The exclusive use of self-reported questionnaires tends to generate methodological biases such as social desirability, positive illusory bias, as well as response biases induced by item order. In the present study, the order of the questionnaires was randomized to reduce potential sequencing effects. Furthermore, the sample, entirely composed of participants from a French speaking culture and in major part of women and individuals with a high level of education, limits generalization to different populations and cultures. The sample is also drawn from the normal population, thus restricting the range of scores obtained on pathological forms of narcissism and concern. The relationships between the variables might prove different if the sample also included a substantial number of people with pathological narcissism scores above the clinical thresholds. Replication of the results with different samples and populations is therefore necessary. Results pertaining to the intimacy motive are to be considered with caution as it did not meet the basic assumption of normality. Finally, the results are based on correlation-based analyses that do not meet the conditions for causality. In this sense, the possibility that other variables are responsible for the observed relationships cannot be ruled out.
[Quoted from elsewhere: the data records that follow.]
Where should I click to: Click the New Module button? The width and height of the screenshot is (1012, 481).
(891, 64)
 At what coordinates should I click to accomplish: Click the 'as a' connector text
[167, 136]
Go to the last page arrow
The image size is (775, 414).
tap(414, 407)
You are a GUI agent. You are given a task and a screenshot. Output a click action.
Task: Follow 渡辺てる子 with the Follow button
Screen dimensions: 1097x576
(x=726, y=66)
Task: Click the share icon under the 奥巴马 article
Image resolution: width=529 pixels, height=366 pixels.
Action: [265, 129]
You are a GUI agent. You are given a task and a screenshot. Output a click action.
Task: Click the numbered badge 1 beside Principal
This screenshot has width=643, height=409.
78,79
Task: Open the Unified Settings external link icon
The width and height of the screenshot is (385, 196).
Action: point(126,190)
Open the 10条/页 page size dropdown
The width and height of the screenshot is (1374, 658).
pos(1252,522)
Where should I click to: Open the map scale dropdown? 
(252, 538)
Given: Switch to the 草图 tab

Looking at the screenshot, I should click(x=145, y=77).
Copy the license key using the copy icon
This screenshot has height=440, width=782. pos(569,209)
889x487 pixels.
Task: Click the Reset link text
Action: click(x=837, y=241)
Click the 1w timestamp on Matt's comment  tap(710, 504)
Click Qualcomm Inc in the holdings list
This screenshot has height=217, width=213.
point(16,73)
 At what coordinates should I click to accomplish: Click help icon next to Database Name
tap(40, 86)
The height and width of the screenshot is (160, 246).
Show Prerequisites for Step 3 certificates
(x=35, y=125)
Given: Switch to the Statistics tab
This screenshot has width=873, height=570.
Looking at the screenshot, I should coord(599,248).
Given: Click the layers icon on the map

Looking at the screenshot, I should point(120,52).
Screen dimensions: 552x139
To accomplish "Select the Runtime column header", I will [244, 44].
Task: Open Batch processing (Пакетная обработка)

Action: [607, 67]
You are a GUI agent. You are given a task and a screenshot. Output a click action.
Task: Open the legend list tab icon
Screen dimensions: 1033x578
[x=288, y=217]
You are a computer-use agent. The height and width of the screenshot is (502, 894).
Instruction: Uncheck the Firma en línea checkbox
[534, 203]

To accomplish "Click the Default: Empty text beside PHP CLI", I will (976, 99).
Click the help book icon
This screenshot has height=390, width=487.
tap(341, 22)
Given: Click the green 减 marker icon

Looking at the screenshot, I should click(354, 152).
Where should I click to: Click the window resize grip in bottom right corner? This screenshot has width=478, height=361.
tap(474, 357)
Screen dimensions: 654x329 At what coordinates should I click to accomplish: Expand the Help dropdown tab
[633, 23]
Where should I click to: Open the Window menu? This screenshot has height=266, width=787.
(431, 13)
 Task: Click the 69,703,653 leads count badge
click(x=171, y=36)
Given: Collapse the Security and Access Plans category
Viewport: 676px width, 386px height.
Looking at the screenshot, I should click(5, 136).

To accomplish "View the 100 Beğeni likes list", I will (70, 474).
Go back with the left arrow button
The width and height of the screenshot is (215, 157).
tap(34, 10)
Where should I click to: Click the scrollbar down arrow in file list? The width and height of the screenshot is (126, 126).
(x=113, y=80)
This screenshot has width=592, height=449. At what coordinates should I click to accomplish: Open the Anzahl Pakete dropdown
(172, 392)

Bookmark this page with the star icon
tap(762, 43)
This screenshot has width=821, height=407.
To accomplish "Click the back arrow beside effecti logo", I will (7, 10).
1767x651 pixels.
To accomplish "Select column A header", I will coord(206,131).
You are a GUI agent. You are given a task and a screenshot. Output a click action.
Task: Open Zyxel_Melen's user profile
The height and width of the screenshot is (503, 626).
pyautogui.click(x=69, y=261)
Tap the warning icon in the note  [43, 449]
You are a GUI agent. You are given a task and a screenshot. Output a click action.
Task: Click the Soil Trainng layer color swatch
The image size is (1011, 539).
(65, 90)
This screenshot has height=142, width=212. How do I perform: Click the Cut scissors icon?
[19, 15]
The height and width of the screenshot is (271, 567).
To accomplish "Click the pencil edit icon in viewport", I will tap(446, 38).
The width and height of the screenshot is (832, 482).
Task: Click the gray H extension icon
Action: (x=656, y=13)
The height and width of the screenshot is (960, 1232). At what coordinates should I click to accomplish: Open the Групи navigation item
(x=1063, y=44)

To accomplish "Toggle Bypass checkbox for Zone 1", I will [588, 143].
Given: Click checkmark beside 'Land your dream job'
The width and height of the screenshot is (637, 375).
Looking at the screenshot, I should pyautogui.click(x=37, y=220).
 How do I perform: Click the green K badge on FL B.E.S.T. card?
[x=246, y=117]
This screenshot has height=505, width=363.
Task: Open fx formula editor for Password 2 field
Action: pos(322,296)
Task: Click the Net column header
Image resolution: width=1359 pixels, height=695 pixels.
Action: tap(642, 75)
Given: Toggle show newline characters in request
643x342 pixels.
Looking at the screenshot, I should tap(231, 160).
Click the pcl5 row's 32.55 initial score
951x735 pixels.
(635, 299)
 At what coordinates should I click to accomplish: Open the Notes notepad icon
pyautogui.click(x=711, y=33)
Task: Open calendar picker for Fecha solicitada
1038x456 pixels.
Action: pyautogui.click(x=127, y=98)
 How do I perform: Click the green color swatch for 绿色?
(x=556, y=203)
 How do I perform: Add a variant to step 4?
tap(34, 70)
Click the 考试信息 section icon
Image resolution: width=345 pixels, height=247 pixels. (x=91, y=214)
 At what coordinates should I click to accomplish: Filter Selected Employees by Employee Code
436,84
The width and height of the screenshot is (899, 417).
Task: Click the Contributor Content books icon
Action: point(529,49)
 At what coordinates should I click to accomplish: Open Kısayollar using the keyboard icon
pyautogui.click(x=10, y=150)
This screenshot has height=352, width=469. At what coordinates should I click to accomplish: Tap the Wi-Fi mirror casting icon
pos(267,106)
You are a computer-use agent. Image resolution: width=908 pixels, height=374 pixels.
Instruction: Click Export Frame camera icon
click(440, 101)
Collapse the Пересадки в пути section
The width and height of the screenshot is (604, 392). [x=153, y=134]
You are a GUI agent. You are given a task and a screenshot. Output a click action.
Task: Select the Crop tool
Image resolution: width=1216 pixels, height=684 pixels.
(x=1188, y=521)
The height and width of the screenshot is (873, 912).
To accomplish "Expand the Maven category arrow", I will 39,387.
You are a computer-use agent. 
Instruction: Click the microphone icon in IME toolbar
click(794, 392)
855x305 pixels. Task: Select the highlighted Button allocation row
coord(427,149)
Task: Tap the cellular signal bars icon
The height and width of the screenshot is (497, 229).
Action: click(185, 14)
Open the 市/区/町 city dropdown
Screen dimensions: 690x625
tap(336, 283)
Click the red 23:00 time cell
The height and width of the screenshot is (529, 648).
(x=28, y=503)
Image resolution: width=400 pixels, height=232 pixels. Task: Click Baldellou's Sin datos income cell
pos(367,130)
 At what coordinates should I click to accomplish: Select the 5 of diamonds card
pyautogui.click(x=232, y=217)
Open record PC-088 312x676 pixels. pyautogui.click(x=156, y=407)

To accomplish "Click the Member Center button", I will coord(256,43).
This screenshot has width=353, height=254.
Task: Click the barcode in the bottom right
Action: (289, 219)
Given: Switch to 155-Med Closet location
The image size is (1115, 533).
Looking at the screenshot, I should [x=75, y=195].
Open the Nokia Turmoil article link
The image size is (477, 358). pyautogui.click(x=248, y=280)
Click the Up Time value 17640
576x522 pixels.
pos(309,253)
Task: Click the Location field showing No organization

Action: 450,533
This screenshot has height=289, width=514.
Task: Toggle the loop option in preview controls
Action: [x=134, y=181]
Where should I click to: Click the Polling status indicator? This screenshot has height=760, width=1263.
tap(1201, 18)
This study has several implications. To our knowledge, this is the only one that assesses the mediation effect of explicit motives in the relationship between forms of narcissism and forms of concerns. It is also one of few studies to include three forms of narcissism (GN, VN, and NN) within the same study, using a substantial sample size. Furthermore, its findings suggest that the de-subjectification of self and others in both forms of pathological narcissism may prove more nuanced than expected and rooted in inner conflicts. They also incite to relativize the adaptive aspect of NN given its negative relationship with healthy concern. Overall, the results show the importance of considering the multiple facets of individuals’ dispositions and motivations to reveal the complexity of the mechanisms involved.

Future Studies

In conclusion, future studies should attempt to replicate the present results considering the limitations raised. It would also be relevant to replicate this study within a clinical sample to determine the best approach toward narcissism in a therapeutic setting. In addition, since the concepts of concern and empathy are related, it would seem relevant to compare their relationships to the types of narcissism in future studies. Finally, it may be of interest to replicate this study with the inclusion of implicit motives, less accessible to consciousness.